Похоронен он на военном мемориальном кладбище в Панкове. 13 200 советских воинов из 80000, павших при штурме Берлина, похоронены на этом кладбище. Вцентре мемориала – сиенитовый обелиск высотой 33,5 метра. Вокруг установлены 100 бронзовых досок с именами павших. На одной из них увековечено имя младшего лейтенанта Гусева Кирилла Иьича.
Впервые юбилей Победы официально в нашей стране отмечали в 1965 году. Кэтой дате в газете «Калининская правда» в рубрике «Никто не забыт, ничто не забыто» была опубликована статья Т.Разумовской под названием «Мальчишка хотел жить».
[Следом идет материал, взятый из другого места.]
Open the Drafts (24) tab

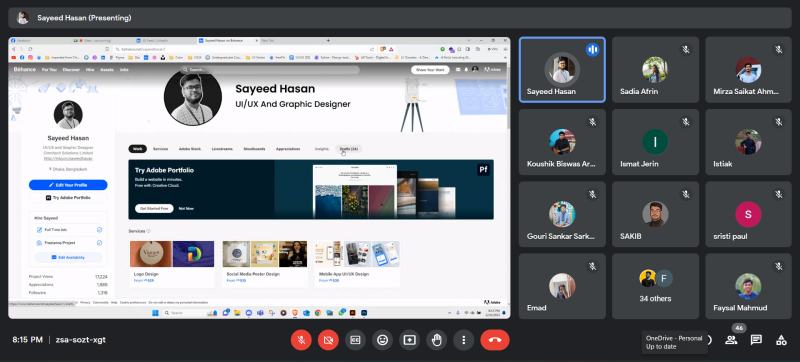click(x=349, y=149)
Передо мной лежит пожелтевшая страница этой газеты, с фотографии на меня смотрит знакомое с детства лицо, такие ясные глаза, пухлые губы, совсем еще мальчишка. Я не могу без слез читать эту статью. И вот выдержки из нее:
Неизвестен солдат, павший последним на поле войны. Смерть Кирилла Гусева была из тех, из предпоследних. Девятнадцатилетний младший лейтенант погиб 29апреля 1945 года.
...По улицам нашего города бегал до войны мальчишка. Был он фантазером и романтиком. Любил жизнь.
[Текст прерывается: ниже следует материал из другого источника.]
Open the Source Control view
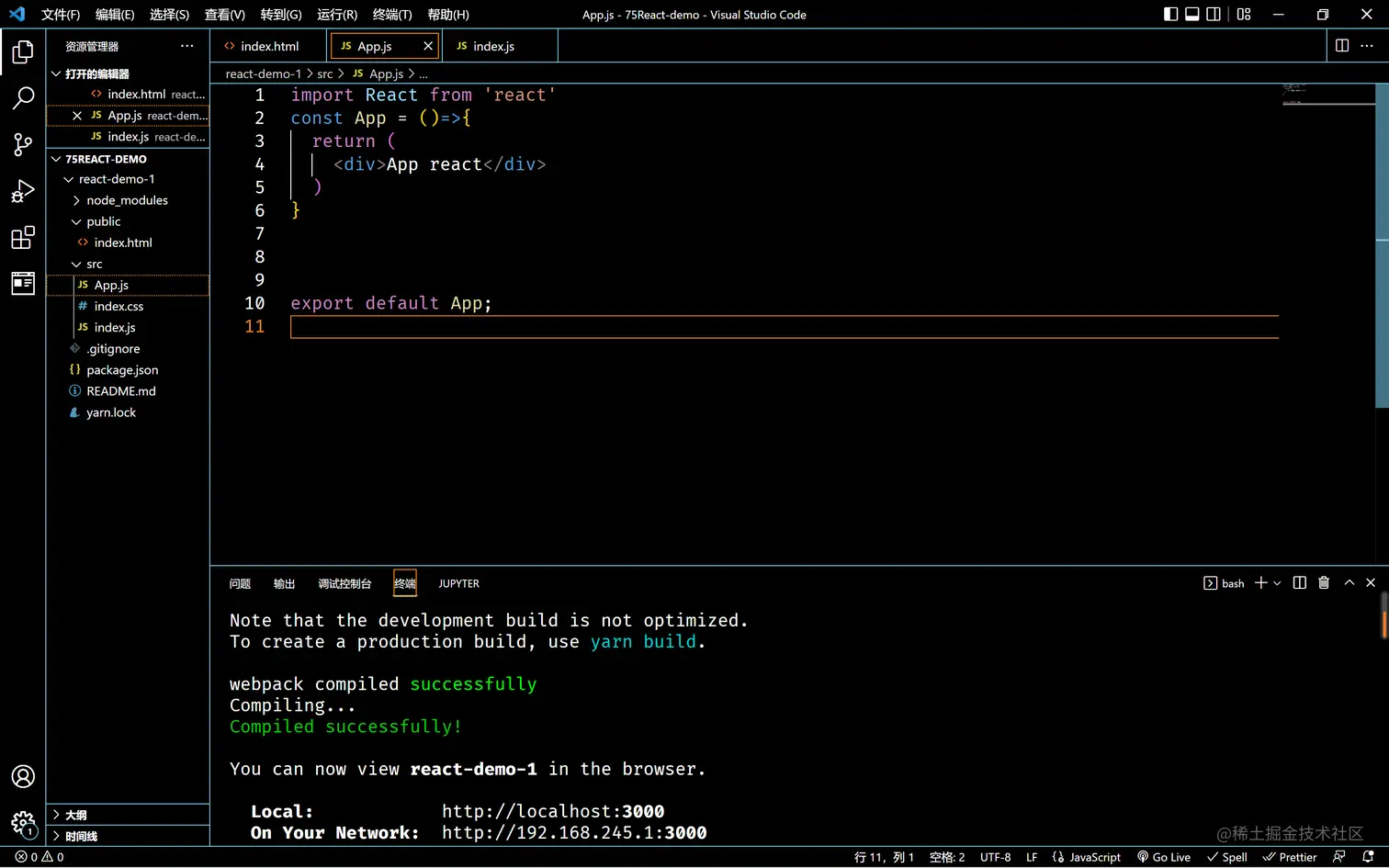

Его учительница, Елена Борисовна Соловьева, преподаватель истории, вспоминает: «Я любила Кирилла. Это был умный юноша. Один из лучших в школе учеников. Он писал стихи...»
Стихи, отрывки из дневника, даже пьесы... Все это больше двадцати лет хранит мать Кирилла Мария Васильевна Гусева, учительница-пенсионерка.
Стихи... Они нигде не печатались. Человек писал их для себя, для близких людей. Он был недоволен своим творчеством. Он хотел писать лучше.
В дневнике Кирилла есть запись:
«Я поеду на войну. На войне я тоже буду писать, потому что не писать не могу.
...Я всегда преклонялся перед благородством, всегда любил красоту...
...Хороши заснеженные дали с синеватым лесом – это Россия. Россия под снегом кажется величественнее».
В боевой обстановке наедине с собой Кирилл Гусев думал, конечно, и о том, что может случиться. Он писал: «Если я умру, останется пять-шесть тетрадей, и они будут самым высоким памятником мне... Хотя, может быть, знать о них будут несколько человек...
Как хочу я жить! Сколько мог бы я сделать!
...Если тебе, человек, будет трудно, вспомни тех, кто очень хотел жить, и ты станешь вдвое сильнее».
Лирическая нежность в стихах Кирилла Гусева идет рядом с гражданственностью, с пониманием своего долга перед Родиной. В стихотворении «На разрушение Петергофа, Пушкина, Гатчины» Кирилл взволнованно рассказывает о своей любви к великому поэту России, к местам, где бывал и жил Пушкин. И с гневом и болью говорит о разрушениях знаменитых памятников культуры.
«Я чувствую, как вырастает гнев во мне
Из горечи, скопившейся по каплям...»
Многое из того, что написал Кирилл Гусев, несовершенно... Юноша лишь начинал свой путь в поэзию. Главного он не сказал. Не успел...»
Недавно мы с сестрой Татьяной, разбирая родительские архивы, совершенно случайно обнаружили папку со стихами и пьесами Кирилла Гусева, которые считались давно пропавшими. Так что жизнь его продолжается в его произведениях. Может быть, мы еще увидим спектакли, поставленные по его пьесам.